Robert Wundu Sowa Newcombe (born August 8, 1979) is a former American football quarterback that started for the Nebraska Cornhuskers.

Collegiate career
As a sophomore in 1998, Bobby Newcombe started at quarterback and led his team to a 9-4 record and a No. 19 ranking nationally in spite of suffering from a knee injury in the first game that would plague him all season long. During the season, Newcombe led Nebraska in passing yards with 712 and had 228 rushing yards while completing 50-of-79 passes and throwing just one interception. The 6-0, 195-pound native of Albuquerque, New Mexico also recorded eight rushing touchdowns and one passing touchdown, while his longest run from the line of scrimmage was 20 yards.
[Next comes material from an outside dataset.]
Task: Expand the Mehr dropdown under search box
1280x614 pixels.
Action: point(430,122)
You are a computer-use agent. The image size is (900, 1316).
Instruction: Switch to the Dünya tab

Newcombe's longest pass play covered 49 yards to wide receiver Matt Davison against Texas A&M on October 10, 1998.

One of Newcombe's most memorable moments for individual game performances came on August 29, 1998 when he completed 9-of-10 passes for 168 yards including a 46-yard touchdown pass to tight end Sheldon Jackson in a 56-27 shootout victory over Louisiana Tech which was televised nationally.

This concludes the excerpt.